The document sets challenging production targets: 1.0 MMbpd by August 2023 and 1.2 MMbpd by the end of the year. However, the details of the activities describe a purely exploratory and maintenance program for some facilities, with no direct effect on production.
The exploratory program consists of the continuation of three wells suspended in past years due to logistical problems, but in an advanced state of execution, which is why they show a meager budget and a 2D and 3D seismic program with little short-term relevance.
Reference is also made to marginally increase gas production, but surprisingly, without mentioning flaring and venting in the eastern part of the country. In the same way, the recovery of the PetroMonagas upgrader is included, without mentioning the necessary repairs after the serious fire that recently consumed a large part of the installation, and without indicating the origin of the funds required to rehabilitate it; it does not seem feasible that the funds come from of the Russian government, partner “B” in PetroMonagas.

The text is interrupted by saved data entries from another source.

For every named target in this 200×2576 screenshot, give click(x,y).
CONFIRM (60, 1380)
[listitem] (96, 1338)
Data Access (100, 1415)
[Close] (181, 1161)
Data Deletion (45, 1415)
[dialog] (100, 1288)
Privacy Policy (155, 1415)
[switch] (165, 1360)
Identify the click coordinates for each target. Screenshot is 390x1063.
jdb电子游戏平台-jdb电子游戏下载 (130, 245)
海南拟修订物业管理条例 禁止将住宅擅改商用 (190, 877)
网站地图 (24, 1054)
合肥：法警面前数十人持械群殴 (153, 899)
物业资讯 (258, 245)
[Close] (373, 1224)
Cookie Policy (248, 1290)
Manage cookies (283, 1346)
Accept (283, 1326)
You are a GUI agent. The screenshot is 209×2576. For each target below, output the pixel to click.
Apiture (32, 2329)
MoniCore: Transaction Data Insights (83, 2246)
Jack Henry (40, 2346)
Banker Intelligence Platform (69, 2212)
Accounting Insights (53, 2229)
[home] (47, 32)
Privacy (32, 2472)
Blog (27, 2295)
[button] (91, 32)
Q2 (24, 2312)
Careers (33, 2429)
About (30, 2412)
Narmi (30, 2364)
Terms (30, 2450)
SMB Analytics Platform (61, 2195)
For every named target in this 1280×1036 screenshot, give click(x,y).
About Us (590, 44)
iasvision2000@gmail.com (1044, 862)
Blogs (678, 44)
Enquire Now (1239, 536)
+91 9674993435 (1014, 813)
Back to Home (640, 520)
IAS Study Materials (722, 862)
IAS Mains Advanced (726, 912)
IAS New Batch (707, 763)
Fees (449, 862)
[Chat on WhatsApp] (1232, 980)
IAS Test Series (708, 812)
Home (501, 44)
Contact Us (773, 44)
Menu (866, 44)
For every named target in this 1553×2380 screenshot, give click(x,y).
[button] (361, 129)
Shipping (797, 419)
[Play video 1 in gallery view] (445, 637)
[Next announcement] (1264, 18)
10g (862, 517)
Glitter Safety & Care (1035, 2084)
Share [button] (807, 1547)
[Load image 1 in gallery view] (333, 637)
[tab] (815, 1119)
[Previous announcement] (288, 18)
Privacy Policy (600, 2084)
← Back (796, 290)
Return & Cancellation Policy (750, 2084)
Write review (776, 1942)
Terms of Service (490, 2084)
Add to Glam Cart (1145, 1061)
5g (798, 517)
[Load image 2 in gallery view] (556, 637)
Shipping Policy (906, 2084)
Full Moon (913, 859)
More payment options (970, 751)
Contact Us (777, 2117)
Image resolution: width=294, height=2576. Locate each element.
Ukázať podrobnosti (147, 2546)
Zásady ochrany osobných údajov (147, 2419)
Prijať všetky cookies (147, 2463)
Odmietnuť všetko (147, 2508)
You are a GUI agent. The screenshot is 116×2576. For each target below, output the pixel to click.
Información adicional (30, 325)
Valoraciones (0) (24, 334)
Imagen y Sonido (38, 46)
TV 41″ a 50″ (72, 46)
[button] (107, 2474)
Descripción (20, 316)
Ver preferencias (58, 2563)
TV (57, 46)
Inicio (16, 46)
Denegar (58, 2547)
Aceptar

In short, a plan that is difficult to analyze due to the scarcity of details and concrete actions to increase the production of oil, natural gas, and fuels, which is the declared objective of the plan.
Production this week was 710 Mbpd, geographically distributed as follows:
West: 102 Mbpd (Campo Boscán 51 Mbpd)
East/South: 166 Mbpd
Orinoco Belt: 441 mbpd (61 Mbpd PetroPiar and PetroIndependencia)
Total: 710 Mbpd (Chevron 112 Mbpd)
The modest increase corresponds to a reduction in deferred production on the Bolívar Coast and the Orinoco Belt. Chevron's production contribution was 112 Mbps or 16% of the total produced.
Crude exports for the first 20 days of the month were 520 Mbpd, of which 110 Mbpd were made by Chevron placing the crude on PADD 3 in the US. Other destinations included China, Spain, and Cuba. Exports by Chevron represented 21% of total exports.
In refining activities, the start-up of the distillation unit of the El Palito refinery, in the center-West of Venezuela, processing Iranian crude, is reported. Apparently, the refinery had to be shut down again due to a near-total power blackout in the region. The situation in the domestic fuel market showed an improvement in the diesel situation, while gasoline continues to be in short supply in various parts of the country.
Development drilling activity continues to be non-existent, making it impossible to increase production potential. All maintenance, reconditioning, and optimization efforts in the crude production system will result in reducing deferred production, but always below the potential ceiling.